Within the material below, transcribe exactly the lines from the one holding "カーボンニュートラル (128, 1795)" through the one holding "Doris Fish at", keeping both ends and skipping the rest.

====== LISTED ENTRIES ======

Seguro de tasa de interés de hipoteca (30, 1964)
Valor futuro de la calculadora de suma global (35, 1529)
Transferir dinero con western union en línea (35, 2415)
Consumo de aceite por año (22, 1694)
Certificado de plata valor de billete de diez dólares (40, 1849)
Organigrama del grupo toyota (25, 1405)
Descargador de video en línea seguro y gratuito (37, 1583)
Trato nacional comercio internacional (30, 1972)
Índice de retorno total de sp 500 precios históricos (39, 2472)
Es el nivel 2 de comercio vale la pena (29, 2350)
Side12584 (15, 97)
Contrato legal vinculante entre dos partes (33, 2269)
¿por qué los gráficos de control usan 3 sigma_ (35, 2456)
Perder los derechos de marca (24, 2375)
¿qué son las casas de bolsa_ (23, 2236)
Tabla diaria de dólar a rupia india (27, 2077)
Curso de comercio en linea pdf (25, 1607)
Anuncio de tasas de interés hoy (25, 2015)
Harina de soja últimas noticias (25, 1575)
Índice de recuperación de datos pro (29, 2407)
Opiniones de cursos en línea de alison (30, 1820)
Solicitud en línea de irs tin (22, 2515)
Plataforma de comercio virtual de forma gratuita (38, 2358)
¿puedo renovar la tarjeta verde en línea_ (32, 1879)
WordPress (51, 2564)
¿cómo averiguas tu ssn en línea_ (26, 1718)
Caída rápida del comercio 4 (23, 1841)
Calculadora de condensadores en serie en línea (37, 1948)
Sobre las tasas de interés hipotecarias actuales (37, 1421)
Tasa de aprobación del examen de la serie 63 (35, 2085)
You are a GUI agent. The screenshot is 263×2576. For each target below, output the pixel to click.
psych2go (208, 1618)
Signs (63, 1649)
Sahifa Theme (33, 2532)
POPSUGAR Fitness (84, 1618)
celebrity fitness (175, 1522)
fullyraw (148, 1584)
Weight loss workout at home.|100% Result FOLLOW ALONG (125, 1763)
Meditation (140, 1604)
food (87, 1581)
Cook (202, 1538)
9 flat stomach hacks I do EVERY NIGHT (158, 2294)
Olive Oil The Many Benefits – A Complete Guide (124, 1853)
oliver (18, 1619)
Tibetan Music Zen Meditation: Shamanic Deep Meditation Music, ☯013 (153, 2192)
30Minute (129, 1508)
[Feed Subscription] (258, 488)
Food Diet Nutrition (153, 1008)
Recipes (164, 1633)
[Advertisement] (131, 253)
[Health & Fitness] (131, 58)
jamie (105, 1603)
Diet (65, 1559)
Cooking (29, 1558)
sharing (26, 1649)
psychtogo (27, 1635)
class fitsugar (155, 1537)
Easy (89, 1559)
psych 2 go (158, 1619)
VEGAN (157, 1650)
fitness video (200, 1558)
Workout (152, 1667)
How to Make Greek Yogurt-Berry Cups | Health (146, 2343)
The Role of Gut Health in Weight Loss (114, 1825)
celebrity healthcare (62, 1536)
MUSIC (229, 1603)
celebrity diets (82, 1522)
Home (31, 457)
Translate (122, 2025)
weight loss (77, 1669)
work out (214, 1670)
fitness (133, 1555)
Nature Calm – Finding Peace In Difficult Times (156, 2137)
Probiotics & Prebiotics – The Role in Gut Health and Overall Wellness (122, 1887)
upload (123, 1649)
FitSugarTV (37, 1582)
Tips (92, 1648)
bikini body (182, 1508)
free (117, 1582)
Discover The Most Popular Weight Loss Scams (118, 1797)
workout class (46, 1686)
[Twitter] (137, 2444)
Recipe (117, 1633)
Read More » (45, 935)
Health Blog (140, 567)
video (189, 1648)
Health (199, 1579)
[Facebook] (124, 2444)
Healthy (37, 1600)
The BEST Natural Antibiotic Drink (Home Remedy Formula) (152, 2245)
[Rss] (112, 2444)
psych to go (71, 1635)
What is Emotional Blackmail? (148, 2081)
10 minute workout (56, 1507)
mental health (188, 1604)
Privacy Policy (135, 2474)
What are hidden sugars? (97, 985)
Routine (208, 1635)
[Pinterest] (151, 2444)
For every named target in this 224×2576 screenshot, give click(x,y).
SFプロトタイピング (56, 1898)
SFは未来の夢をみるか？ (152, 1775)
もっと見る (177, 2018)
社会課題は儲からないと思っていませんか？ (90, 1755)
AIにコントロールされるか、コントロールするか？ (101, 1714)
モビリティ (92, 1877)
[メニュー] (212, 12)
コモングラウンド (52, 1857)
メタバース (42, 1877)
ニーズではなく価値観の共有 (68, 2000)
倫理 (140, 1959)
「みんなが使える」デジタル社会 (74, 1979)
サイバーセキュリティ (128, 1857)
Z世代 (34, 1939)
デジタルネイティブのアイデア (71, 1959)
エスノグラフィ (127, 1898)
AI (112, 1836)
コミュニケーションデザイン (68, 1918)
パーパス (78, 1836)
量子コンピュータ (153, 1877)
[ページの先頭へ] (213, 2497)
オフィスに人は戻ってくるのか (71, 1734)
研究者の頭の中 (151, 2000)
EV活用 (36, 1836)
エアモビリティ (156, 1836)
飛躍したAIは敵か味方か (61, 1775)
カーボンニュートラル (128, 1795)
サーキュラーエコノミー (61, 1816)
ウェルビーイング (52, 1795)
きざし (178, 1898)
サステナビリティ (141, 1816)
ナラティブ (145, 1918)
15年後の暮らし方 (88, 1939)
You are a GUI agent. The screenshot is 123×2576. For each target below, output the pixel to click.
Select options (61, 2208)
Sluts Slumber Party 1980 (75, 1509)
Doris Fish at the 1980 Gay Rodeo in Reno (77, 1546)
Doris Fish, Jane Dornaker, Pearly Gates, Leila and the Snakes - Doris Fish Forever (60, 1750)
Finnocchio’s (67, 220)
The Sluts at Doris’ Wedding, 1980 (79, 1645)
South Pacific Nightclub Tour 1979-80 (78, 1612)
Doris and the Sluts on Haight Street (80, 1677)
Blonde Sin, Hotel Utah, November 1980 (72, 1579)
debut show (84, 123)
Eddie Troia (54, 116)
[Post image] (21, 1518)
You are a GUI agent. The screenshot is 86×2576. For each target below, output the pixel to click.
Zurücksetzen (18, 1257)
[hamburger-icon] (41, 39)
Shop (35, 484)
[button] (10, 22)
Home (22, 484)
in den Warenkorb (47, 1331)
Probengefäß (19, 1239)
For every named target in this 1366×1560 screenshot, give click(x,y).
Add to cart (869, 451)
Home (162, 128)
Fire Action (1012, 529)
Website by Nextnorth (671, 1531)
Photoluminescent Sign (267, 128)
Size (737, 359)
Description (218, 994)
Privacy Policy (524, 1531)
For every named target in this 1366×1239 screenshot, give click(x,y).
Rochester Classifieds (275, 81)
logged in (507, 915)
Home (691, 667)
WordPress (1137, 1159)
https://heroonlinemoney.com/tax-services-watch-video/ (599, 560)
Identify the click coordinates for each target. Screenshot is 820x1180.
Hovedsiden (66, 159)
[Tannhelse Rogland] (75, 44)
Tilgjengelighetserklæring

======

▶ [REPLY]
カーボンニュートラル (128, 1795)
サーキュラーエコノミー (61, 1816)
ウェルビーイング (52, 1795)
きざし (178, 1898)
サステナビリティ (141, 1816)
ナラティブ (145, 1918)
15年後の暮らし方 (88, 1939)
You are a GUI agent. The screenshot is 123×2576. For each target below, output the pixel to click.
Select options (61, 2208)
Sluts Slumber Party 1980 (75, 1509)
Doris Fish at the 1980 Gay Rodeo in Reno (77, 1546)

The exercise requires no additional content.